W = plda_iv.get_within_covariance_stat1()
B = plda_iv.get_between_covariance_stat1()
scores_2cov = sidekit.iv_scoring.two_covariance_scoring(enroll_iv, test_iv, test_ndx, W, B)
meanSN, CovSN = plda_iv.estimate_spectral_norm_stat1(1, 'sphNorm')
plda_iv_sn1 = copy.deepcopy(plda_iv)
enroll_iv_sn1 = copy.deepcopy(enroll_iv)
test_iv_sn1 = copy.deepcopy(test_iv)
plda_iv_sn1.spectral_norm_stat1(meanSN[:1], CovSN[:1])
enroll_iv_sn1.spectral_norm_stat1(meanSN[:1], CovSN[:1])
test_iv_sn1.spectral_norm_stat1(meanSN[:1], CovSN[:1])
W1 = plda_iv_sn1.get_within_covariance_stat1()
B1 = plda_iv_sn1.get_between_covariance_stat1()
scores_2cov_sn1 = sidekit.iv_scoring.two_covariance_scoring(enroll_iv_sn1, test_iv_sn1, test_ndx, W1, B1)
Using Probabilistic Linear Discriminant Analysis¶
Normalize i-vector using Spherical Nuisance Normalization and compute scores using Probabilistic Linear Discriminant Analysis
meanSN, CovSN = plda_iv.estimate_spectral_norm_stat1(1, 'sphNorm')
plda_iv.spectral_norm_stat1(meanSN[:1], CovSN[:1])
enroll_iv.spectral_norm_stat1(meanSN[:1], CovSN[:1])
test_iv.spectral_norm_stat1(meanSN[:1], CovSN[:1])
plda_mean, plda_F, plda_G, plda_H, plda_Sigma = plda_iv.factor_analysis(rank_f=plda_rk,
rank_g=0,
rank_h=None,
re_estimate_residual=True,
it_nb=(10,0,0),
min_div=True,
ubm=None,
batch_size=1000,
num_thread=nbThread)
sidekit.sidekit_io.write_plda_hdf5((plda_mean, plda_F, plda_G, plda_Sigma), "data/plda_model_tel_m_{}.h5".format(distrib_nb))
scores_plda = sidekit.iv_scoring.PLDA_scoring(enroll_iv, test_iv, test_ndx, plda_mean, plda_F, plda_G, plda_Sigma, full_model=False)
Plot the DET curves¶
In case you want to display the results of the experiments. First define the target prior, the parameters of the graphic window and the title of the plot.
# Set the prior following NIST-SRE 2010 settings
prior = sidekit.logit_effective_prior(0.001, 1, 1)

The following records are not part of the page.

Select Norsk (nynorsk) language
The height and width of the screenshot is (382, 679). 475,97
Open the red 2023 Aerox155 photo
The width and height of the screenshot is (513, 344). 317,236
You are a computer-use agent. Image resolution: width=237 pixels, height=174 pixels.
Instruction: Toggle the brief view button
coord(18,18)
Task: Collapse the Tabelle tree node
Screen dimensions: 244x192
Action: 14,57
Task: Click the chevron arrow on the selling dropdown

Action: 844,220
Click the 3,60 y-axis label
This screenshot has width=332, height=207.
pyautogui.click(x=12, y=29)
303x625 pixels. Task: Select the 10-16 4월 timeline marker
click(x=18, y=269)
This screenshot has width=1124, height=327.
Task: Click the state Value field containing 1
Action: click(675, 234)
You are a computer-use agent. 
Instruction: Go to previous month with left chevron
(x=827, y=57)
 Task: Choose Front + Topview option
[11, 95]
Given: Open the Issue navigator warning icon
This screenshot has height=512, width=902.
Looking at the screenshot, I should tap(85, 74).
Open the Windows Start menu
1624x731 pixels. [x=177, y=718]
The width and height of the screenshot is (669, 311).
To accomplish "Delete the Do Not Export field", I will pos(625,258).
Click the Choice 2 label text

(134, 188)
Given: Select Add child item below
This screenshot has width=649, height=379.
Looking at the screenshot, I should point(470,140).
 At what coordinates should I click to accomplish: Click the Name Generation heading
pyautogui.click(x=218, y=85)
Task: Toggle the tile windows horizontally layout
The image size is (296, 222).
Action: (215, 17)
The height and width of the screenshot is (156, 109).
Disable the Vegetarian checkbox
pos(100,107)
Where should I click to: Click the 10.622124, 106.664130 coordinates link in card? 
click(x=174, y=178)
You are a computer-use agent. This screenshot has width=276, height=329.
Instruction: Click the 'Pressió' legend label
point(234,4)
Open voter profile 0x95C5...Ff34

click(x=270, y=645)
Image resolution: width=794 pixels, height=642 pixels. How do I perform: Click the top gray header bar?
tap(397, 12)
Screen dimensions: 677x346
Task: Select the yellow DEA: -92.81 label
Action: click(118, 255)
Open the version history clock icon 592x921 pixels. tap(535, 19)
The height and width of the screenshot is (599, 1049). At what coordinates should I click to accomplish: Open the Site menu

# Initialize the DET plot to 2010 settings
dp = sidekit.DetPlot(windowStyle='sre10', plotTitle='I-Vectors SRE 2010-ext male, cond 5')
For each of the performed experiments, load the target and non-target scores for the condition 5 according to the key file.
dp.set_system_from_scores(scores_cos, keys, sys_name='Cosine')
dp.set_system_from_scores(scores_cos_wccn, keys, sys_name='Cosine WCCN')
dp.set_system_from_scores(scores_cos_lda, keys, sys_name='Cosine LDA')
dp.set_system_from_scores(scores_cos_wccn_lda, keys, sys_name='Cosine WCCN LDA')
dp.set_system_from_scores(scores_mah_efr1, keys, sys_name='Mahalanobis EFR')
dp.set_system_from_scores(scores_2cov, keys, sys_name='2 Covariance')
dp.set_system_from_scores(scores_2cov_sn1, keys, sys_name='2 Covariance Spherical Norm')
dp.set_system_from_scores(scores_plda, keys, sys_name='PLDA')
Create the window and plot:
dp.create_figure()
dp.plot_rocch_det(0)
dp.plot_rocch_det(1)
dp.plot_rocch_det(2)
dp.plot_rocch_det(3)
dp.plot_rocch_det(4)
dp.plot_rocch_det(5)
dp.plot_rocch_det(6)
dp.plot_rocch_det(7)
dp.plot_DR30_both(idx=0)
dp.plot_mindcf_point(prior, idx=0)
Depending of the data available, the following plot could be obtained at the end of this tutorial: (For this example, data used include NIST-SRE 04, 05, 06, 08, the SwitchBoard Part 2 phase 2 and 3 and Cellular part 2) Those results are far from optimal as don’t generalize on other conditions of NIST-SRE 2010. This system has been trained without any specific data selection and its purpose is only to give an idea of what you can obtain.